Tuesday, January 12, 2010

One Step At a Time

Day 12/365

I promise I will not turn this into a weight loss blog! However, I do want to use my 365 to really document what is going on in my life. Today what is going on is "Project Get Fit Day 2."

As I watched the biggest loser tonight (yes I do), I cried. Not so much for those strangers, although a tear or two was for them, but more for myself. I could empathize with each and everyone of those people. I have felt what they feel.

I have this little devil sitting on my shoulder right this minute yelling at me that I have thought these things before. I have promised myself to make changes before. I have given myself deadlines, strict diets, and exercise schedules only to fail over and over and over.

But then I also have a little angel sitting on the other side that is whispering softly and quietly that I can do anything I want to do. I choose how I want to live my life. I can make that choice at any time. All those starts and stops where just practice getting me ready for THIS TIME. This time when I will not fail. This time when I will find me again.

I have never liked loud, pushy people. I don't like this little devil guy. I think I'm going to kick him out of my mind. I choose NOW!


One Step At a Time Day 12/365

Ohh, and this is my very first B&W in my 365 which is really strange because I love B&W.

Saturday, January 9, 2010

Numbers Don't Lie

Day 9/365

I have noticed lately that my clothes are getting too tight. At first I tried to blame it on my new dryer.
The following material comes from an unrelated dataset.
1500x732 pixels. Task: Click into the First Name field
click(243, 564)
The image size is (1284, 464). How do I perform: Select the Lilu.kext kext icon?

Which really is ridiculous considering it has a sensor and stops when the clothes are dry. But anyone who has ever gained weight understands how you will try to justify that extra snuggness (is that even a word?) in your waistband.

I haven't been on scales in several months. It's actually been so long that I don't remember when the last time I got on them was. Taking this shot was the first time I have actually seen the numbers to go along with the pinching clothing. Maybe it's just because I'm a math person, but the numbers really get to me. I don't think I have ever been this large. Maybe when I went into labor, but even then I don't think so.

I have struggled with weight-loss most of my adult life. In the last few years it has been a battle I have only fought in small burst. I'm always too busy to eat healthy or work out. I'm always going to start on Monday. Even when I do start, I will last a few weeks then fall off the wagon.

The weight doesn't come off as easy as it used to. Not that it has ever been easy for me, but it was easier in my twenty's. I have to do something about this now. I have friends actually say to me that I'm fine the way I am. They are slender people. They don't know how it feels to try on clothes and nothing fits right.

I also have to do it for my daughter who has already developed my bad eating habits. I don't want her to have to deal with this her entire life.

When I decided to take this shot for my 365, my intention was to blur out the numbers. But maybe showing my weight to the world will push me into doing something about it.